Work and School in HOPE

HOPE residents are expected to be the best-behaved and hardest working inmates in the institution. Residents will complete an intensive track (in two two-month stages) and then are invited to go to school (high school or college classes) or work in CUCF jobs. In order to apply for a job, residents must have completed the intensive phase and hold a Step Three in the HOPE program, which generally corresponds to the number of written assignments the inmate has completed. They are also expected to be working on their education if they have not completed a GED or have a high school diploma.

HOPE Classes

HOPE classes during the first four months are called the intensive tracks.
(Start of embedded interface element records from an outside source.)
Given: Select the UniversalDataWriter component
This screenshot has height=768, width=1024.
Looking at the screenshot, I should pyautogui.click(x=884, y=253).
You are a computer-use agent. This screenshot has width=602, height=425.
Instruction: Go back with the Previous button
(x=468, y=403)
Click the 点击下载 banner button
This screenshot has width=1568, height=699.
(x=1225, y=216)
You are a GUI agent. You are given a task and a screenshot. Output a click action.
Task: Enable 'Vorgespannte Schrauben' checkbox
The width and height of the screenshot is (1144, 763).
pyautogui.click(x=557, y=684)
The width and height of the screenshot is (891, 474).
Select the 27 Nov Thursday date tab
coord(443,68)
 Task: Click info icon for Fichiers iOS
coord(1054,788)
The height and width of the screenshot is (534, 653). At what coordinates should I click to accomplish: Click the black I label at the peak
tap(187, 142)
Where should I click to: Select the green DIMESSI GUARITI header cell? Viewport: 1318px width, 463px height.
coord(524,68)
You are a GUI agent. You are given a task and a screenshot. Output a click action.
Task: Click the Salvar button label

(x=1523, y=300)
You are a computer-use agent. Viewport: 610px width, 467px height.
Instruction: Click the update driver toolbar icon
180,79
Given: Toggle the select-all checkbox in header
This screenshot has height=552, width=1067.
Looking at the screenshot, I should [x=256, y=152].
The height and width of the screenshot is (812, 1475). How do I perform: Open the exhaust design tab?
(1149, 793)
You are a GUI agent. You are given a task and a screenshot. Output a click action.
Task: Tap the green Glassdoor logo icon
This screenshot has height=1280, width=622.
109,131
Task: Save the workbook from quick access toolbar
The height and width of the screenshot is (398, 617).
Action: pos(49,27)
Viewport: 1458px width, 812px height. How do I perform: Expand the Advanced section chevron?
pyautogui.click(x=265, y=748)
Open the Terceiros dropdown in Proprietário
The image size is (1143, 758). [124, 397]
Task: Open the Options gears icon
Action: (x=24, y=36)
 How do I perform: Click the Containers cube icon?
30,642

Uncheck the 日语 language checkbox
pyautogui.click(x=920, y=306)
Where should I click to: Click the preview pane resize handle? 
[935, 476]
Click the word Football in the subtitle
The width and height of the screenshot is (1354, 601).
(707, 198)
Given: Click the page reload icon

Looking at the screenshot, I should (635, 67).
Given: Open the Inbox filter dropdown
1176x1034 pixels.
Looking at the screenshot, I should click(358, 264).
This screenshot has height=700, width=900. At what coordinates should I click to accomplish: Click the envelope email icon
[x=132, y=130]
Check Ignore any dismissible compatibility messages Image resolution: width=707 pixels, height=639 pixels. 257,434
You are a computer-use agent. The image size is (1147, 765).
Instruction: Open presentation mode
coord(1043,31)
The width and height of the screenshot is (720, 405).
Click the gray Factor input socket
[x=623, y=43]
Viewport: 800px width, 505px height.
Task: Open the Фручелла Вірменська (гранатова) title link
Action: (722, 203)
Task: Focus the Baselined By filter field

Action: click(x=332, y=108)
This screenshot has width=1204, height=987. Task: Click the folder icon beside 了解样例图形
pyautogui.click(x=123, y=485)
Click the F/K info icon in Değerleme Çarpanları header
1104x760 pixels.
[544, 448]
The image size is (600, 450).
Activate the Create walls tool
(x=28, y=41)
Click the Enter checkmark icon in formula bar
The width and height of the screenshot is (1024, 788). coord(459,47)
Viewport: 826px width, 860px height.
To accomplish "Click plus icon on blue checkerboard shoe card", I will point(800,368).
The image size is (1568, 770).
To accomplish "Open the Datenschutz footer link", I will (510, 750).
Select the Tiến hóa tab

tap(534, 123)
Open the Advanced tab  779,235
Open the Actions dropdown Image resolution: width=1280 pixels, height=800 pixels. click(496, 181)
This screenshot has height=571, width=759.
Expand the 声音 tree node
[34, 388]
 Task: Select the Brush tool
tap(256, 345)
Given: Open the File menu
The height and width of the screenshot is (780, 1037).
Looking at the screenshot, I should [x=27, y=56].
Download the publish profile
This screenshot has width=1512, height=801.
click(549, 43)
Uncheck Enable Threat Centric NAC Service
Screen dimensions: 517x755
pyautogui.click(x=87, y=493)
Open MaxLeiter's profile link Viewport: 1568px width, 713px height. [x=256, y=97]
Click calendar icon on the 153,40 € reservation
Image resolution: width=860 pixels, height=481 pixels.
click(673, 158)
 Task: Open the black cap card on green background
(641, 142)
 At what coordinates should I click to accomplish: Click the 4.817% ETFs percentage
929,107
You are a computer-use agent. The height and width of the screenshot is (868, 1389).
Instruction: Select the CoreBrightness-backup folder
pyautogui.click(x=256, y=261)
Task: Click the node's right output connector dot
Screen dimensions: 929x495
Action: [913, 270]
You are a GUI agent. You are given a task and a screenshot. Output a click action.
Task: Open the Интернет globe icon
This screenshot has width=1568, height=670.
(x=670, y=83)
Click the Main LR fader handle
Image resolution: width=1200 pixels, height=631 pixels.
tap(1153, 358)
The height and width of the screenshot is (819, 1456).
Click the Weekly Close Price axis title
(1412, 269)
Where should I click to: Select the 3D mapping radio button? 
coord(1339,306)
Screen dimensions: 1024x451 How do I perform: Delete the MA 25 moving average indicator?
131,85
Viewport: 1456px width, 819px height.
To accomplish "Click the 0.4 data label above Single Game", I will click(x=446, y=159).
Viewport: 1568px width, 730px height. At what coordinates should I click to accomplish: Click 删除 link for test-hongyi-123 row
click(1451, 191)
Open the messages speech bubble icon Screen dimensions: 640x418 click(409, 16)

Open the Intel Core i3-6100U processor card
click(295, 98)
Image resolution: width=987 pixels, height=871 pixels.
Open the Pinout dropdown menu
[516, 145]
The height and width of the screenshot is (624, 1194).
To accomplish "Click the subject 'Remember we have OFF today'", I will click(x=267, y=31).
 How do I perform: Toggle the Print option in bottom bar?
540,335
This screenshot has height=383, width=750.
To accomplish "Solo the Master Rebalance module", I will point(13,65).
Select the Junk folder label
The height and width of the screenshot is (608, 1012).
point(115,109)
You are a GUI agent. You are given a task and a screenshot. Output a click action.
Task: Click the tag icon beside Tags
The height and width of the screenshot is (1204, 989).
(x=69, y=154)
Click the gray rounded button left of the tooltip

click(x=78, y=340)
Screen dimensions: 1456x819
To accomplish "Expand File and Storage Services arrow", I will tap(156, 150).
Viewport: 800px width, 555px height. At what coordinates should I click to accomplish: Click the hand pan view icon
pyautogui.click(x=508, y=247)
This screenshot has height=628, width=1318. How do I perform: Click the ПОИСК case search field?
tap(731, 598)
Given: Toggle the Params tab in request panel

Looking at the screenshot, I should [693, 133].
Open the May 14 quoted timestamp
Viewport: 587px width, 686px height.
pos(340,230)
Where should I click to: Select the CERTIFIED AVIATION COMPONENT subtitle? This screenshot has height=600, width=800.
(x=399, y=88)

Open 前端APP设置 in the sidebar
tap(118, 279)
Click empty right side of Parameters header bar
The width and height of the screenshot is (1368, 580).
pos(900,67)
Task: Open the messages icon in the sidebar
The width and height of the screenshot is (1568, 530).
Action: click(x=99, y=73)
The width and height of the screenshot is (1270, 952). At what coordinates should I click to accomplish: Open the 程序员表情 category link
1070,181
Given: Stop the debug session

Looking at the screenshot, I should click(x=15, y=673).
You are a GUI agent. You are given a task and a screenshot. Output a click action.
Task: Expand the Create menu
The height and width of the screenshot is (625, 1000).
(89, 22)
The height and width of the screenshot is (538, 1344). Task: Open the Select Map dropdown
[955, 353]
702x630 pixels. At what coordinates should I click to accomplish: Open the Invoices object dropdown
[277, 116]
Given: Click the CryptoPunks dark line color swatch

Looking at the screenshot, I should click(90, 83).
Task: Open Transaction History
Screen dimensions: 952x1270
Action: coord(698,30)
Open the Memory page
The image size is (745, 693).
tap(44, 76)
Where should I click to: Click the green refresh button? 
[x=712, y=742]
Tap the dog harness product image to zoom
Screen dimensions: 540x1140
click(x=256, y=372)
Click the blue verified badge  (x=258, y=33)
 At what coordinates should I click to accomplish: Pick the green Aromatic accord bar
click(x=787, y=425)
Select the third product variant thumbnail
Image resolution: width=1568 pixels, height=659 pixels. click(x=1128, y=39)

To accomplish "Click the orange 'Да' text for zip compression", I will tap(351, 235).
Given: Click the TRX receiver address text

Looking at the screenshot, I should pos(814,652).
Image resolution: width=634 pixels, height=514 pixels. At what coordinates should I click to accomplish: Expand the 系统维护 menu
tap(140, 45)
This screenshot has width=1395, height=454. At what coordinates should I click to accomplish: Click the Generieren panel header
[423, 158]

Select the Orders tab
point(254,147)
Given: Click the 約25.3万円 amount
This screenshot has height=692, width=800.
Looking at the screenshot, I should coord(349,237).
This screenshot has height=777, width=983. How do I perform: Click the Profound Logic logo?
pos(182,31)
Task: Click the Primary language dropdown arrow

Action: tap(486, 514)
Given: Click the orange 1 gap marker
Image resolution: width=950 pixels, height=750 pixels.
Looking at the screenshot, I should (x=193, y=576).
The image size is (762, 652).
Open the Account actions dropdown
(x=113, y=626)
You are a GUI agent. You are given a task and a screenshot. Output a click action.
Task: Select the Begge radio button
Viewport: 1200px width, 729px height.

For four months, new residents will take intensive classes taught by residents who are farther along in the program. Later on, newer residents will have a chance to teach the classes and pass along what they have learned. The HOPE Curriculum of Classes includes:

  • Relapse Prevention
  • Interpersonal Skills
  • AA Twelve-Step/ LDS Twelve-Step /Native American Twelve-Step
  • Anger Management
  • Stress Management
  • Cognitive Restructuring (Thinking Errors)
  • Saving Marriage
  • Parenting
  • Relationship Building
  • Core Values
  • Games
  • Stages of Recovery
  • Physical Training (PT)
  • Bradshaw (Family)
  • Conflict Resolution
  • Parole Planning

Aftercare

HOPE residents are referred to outpatient substance abuse and to self-help meetings when they leave the program. If inmates graduate from the HOPE program, they are not usually referred to residential treatment while on parole. If they participate for a period of four to 11 months, but do not graduate, inmates receive a certificate of participation and not a certificate of graduation. They will be referred to intensive outpatient treatment or possibly residential treatment. If they graduate, they are referred to aftercare only. Offenders coordinate this treatment through their parole officers, and are responsible to them for their follow-through with treatment.